O GTB/4 é veloz e, como comprovado por Yates, historicamente impactante, afinal, foi um carro usado por transgressores rebeldes que lutam contra o sistema. Ao meu ver, muito bonito (outro ponto para Pininfarina), e o V-12 Colombo com seis Webers e troca de marchas manual soa como o canto dos anjos. Qual o lado negativo? Difícil achar um, mas manter um carro desses rodando bem ao longo do tempo é bem trabalhoso. Mas, todo carro antigo é.
Para escolher um só modelo dentre todas as opções, e não apenas para um Ferrari, mas qualquer carro, é uma questão de equilíbrio entre os prós e contras. Deve-se abrir mão de alguns pontos em favor de outros.
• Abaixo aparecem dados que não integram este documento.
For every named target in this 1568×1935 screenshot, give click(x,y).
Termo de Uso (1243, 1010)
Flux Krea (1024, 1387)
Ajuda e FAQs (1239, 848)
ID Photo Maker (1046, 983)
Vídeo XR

O difícil é saber o que aceitar da lista do que não se gosta e o que abrir mão do que se prefere. Não se pode ter tudo, não é mesmo?
Voltando aos GTs, um 250 GTO talvez fosse uma boa opção. É um carro icônico, controverso, usa o motor Colombo similar (porém menor) ao do Daytona, dominou as pistas na Europa por anos e ainda é um belo desenho de Sergio Scaglietti. Hoje, valem zilhões de dólares. Infelizmente cairia no mesmo problema do F40. É um carro para usar na pista, ou em estradas abertas, não para viver no trânsito.
Uma alternativa menos hardcore que o GTO, mas ainda da mesma geração, é o 250 GT Berlinetta. Refinado, com belas linhas e feito para uso civil em vias públicas, o Berlinetta traz a praticidade de um carro de rua com a mecânica derivada dos Ferraris de pista. Steve McQueen teve um modelo Lusso, e não era vermelho. Sabendo do gosto refinado de McQueen, quem circulava por Los Angeles com exóticos como o Jaguar XK-SS, o 250 GT deveria ser um bom automóvel. Só isso já mostra as qualidades do carro. Mas, de novo, seria viável tentar conviver com um hoje em dia? Provavelmente não.
E por que não pensar em algo diferente, se não vamos encontrar mesmo uma opção problem-free? O Ferrari 375 representa a era das barchettas italianas. Pequenos esportivos de dois lugares, sem teto, com motor dianteiro e tração traseira. Pequenos, só por fora, pois no caso do 375, o motor era enorme. O V-12 já chegava a 5 litros de cilindrada e beirava 350 cv. Isto tudo em meados dos anos 50. Esta geração remete aos gloriosos e bravos pilotos que corriam por estradas e pequenas ruas em provas urbanas e cruzando países. Corridas como Carrera Panamericana, Mille Miglia e mesmo Le Mans faziam parte destes desafios lendários. Só não seria muito prático.
Voltamos à estaca zero. Praticidade ou velocidade? Confiabilidade ou prazer em dirigir? De qualquer jeito, uma escolha desta se baseia no equilíbrio. Quais problemas aceitamos para ter as qualidades desejadas?
Já conclui que não adianta muito tentar nomear um só para ser O Escolhido. Dentre tantas opções, vários modelos atraem a atenção, cada um com sua qualidade ou peculiaridade. Os motivos para não serem escolhidos talvez fossem mais decisivos, pois se formos pensar nos pontos positivos, fica difícil escolher um só.
Dividindo a escolha por épocas, acho que da era clássica seria o 375, depois viria o Daytona pelo anos 70. O F40 obviamente estaria na sequência, e como o modelo moderno, o 599 Fiorano.
Depois de tudo isso, o meu modelo favorito mudou? Não. F40 ainda é o rei. Não é o mais práticos, tampouco o mais potente, mas é incrível. São as imperfeições que fazem dele um carro verdadeiro, honesto. Os carros modernos usam da tecnologia para tentar chegar à perfeição, e é justamente isto que mata o que poderia ser um excelente carro, como um ser sem sentimento.
Melhor ficar com o modelo que peca nos detalhes que não tentou esconder, mas se destacou nos que realmente importam.